I hope you don't mind but I copied what you wrote and sent it to my house guest because he so wants a relationship somewhere with someone and I thought it would be a good thing for him to read. Because - it is just so true!

Wisewebwoman said...

Oh I so love this post, GSW, how provocative and well thought out. You are so bang on. I know so many couples living in misery one trying to accommodate the more dominant one and kow-towing all the time. So much identity and energy lost keeping the other one 'happy', the other bored with the status quo staying to keep the cowed one 'happy'. Two unhappy people staying for the sake of the other's 'happiness'. If it wasn't so sad it would make one laugh out loud. Delusions.
I love the image of you tucking your soapbox under your arm and walking off. LOL!
XO
WWW

Friend of the Bear said...

Hi Nora. I really loved reading this post. So interesting, plenty of meat in it.

I know what the Exfactor means about that type of modern music which was designed to be "challenging" rather than nice to listen to.

I think different types of music produce different types of mood. But some people are less affected by this than others and perhaps the Exfactor is one who of those.

I used to love the romantic era when I was a teenager, bashing out those pieces on the piano. But after my mother died (when I was 20) I became "mostly Mozart" for a very long time ie soothing music that did not stir up the emotions too much.
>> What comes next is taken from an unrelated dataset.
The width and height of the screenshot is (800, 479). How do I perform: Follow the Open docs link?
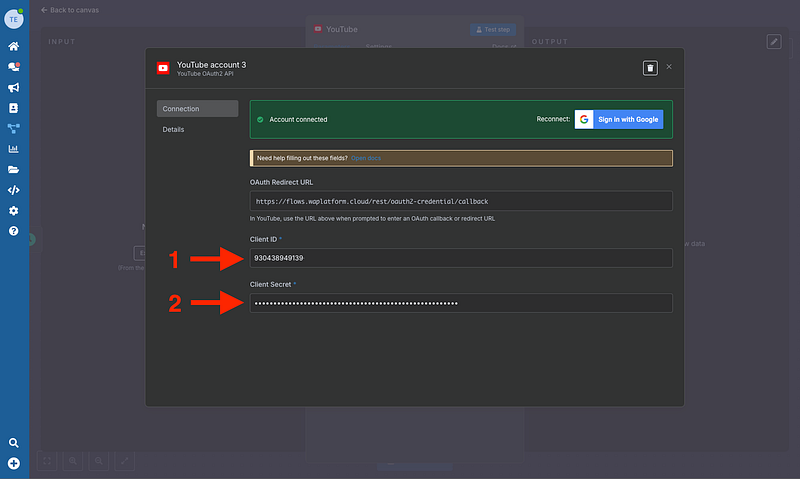pyautogui.click(x=365, y=158)
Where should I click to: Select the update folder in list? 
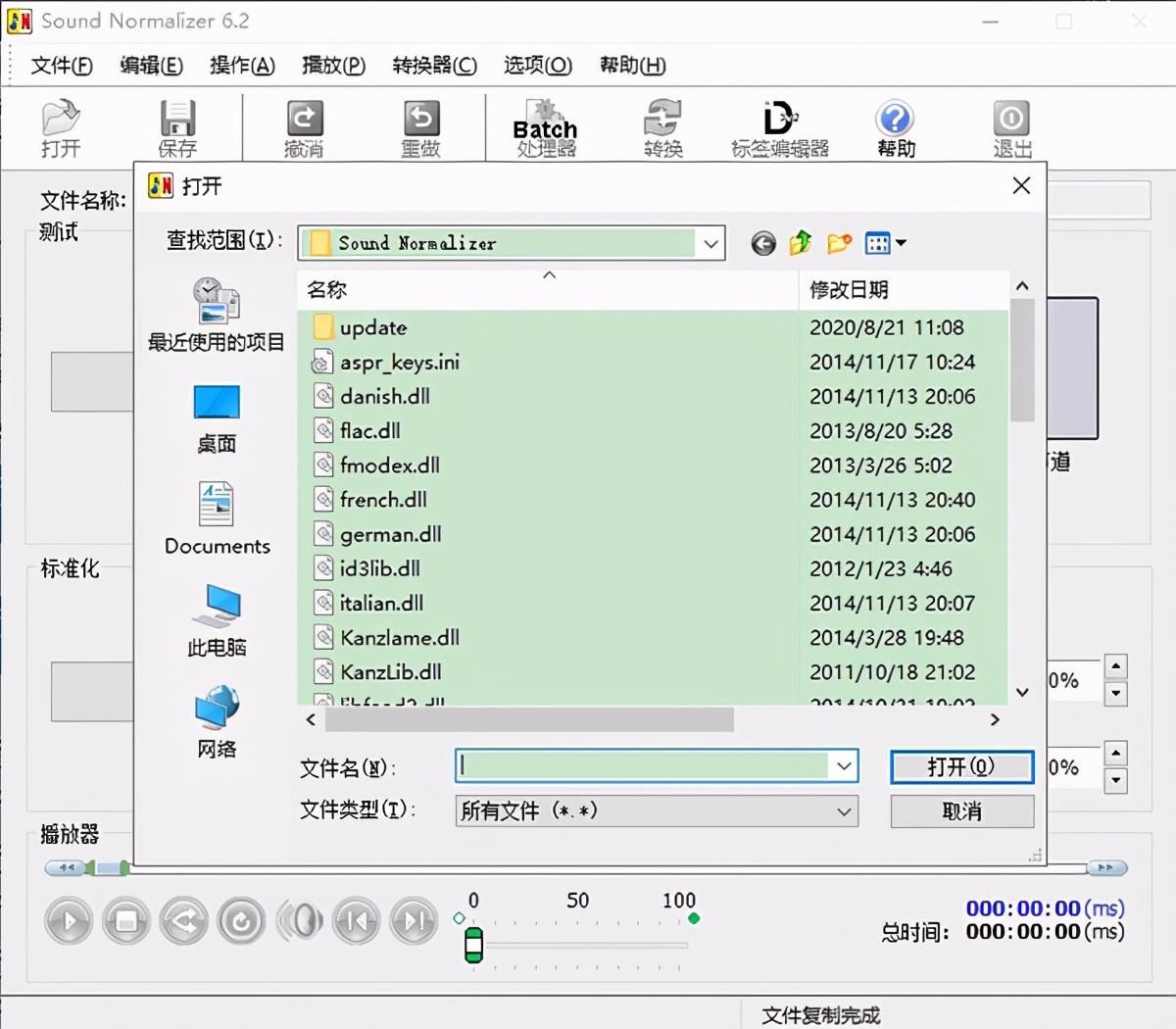372,327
I suppose at this point I would be grateful to be with someone and meld myself to them to some extent as I am not fixed in much in my head (or so it feels at the moment). The fact that you feel the way you do about this is testimony to the strength of your character and personality.

Maybe one day you will find a partner who is evolved enough to allow you the space you need to entirely be yourself.

Best wishes,
Bearfriend xx

Irene said...

Stacie, you didn't have the right example, but managed to choose the right path for yourself anyway. That is commendable. Not many couples can work it out that well. Kudos to you.